Sunday, November 22, 2015

Everything, And Our Problem With That

As everyone knows, the universe is expanding at about 200 million kilometers a month, without stop. Put another way, in the three seconds from the beginning of this sentence to here, it has reached another 310 kilometers, or the length of 6000 Olympic swimming pools. It's grown even more since then, to yet unprecedented size.

We need to face it: We are trapped in a place with extremely serious boundary issues.

The universe's cannibal galaxies, its drifting continents, and numerous celebrities only hint at the number and scale of its egotistical need. Just last July - nothing, within the scale of its estimated 13.9 billion years of hungry existence - we had stories of the unprecedentedly small pentaquark, and the incredibly big Hercules-Corona Borealis Great Wall. Even in our novelty-mad culture, there are few guardrails here. The universe gets bored with its old physical models and laws faster than ever.
Some theories say this universe is just one among a billion billion other universes, popping away like bubbles from some endlessly huge, endlessly shook-up can of soda. Even that, according to more thinking, may be some scrawny fraction of all the other universes.  

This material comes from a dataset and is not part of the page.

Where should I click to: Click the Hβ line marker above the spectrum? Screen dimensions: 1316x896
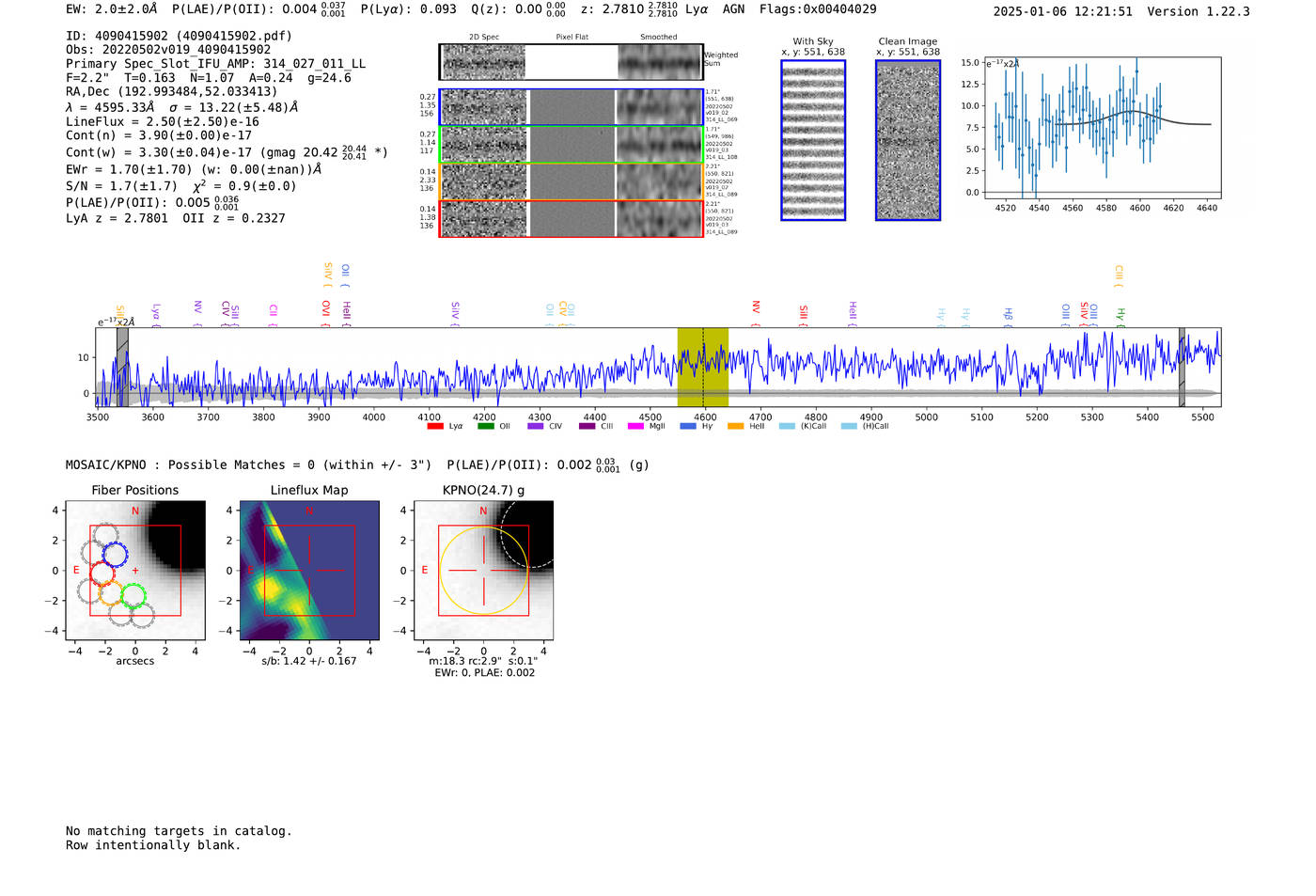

And yet even among this staggering multitude, our universe seems unable to stop feeling special about itself. We enablers, cheering it on with our science reports, continually guess about where it came from and where it will be going, like it's some incredible, attention-sucking mystery. It’s not healthy for us, nor for All That Ever Was And All That Will Be.


Don't confuse grandeur with a cry for help.
If we could contact the other universes, they might help us trace the roots of this sad case. They’d probably tell us something about its bulbous sibling (perhaps through hyper entangled subatomic quarks, just spitballing here) that comes down to one word: Overachieving.
Even in its initial Planck Epoch our universe was a showoff. Infinitely hot, infinitely dense. Always displaying its command of all the fundamental laws. By the time the universe was the age of typical human, it had already expanded a trillion trillion trillion times over. How is that supposed to make everybody else feel?

Our best radio telescopes and biggest computers say the universe is 56 billion light years across. It has 100 billion galaxies. It has over 300 sextillion stars. Beyond the furthest reach of our instruments, researchers at CalTech theorize, it has collected uncounted millions of designer shoes, most still in their original packaging. The word “enough” does not figure large in its vocabulary -- which, though it contains every word ever said, happens to be just one more of the Universe’s infinite number of other collections. 

Showoff, yes. But even more, needy.

Its official story is that the Universe emerged out of nothing. Just as likely, the universe was left to fend for itself. Somebody couldn’t keep meeting all those demands. Now it’s endlessly searching, endlessly growing in all directions, trying to please everyone all the time. 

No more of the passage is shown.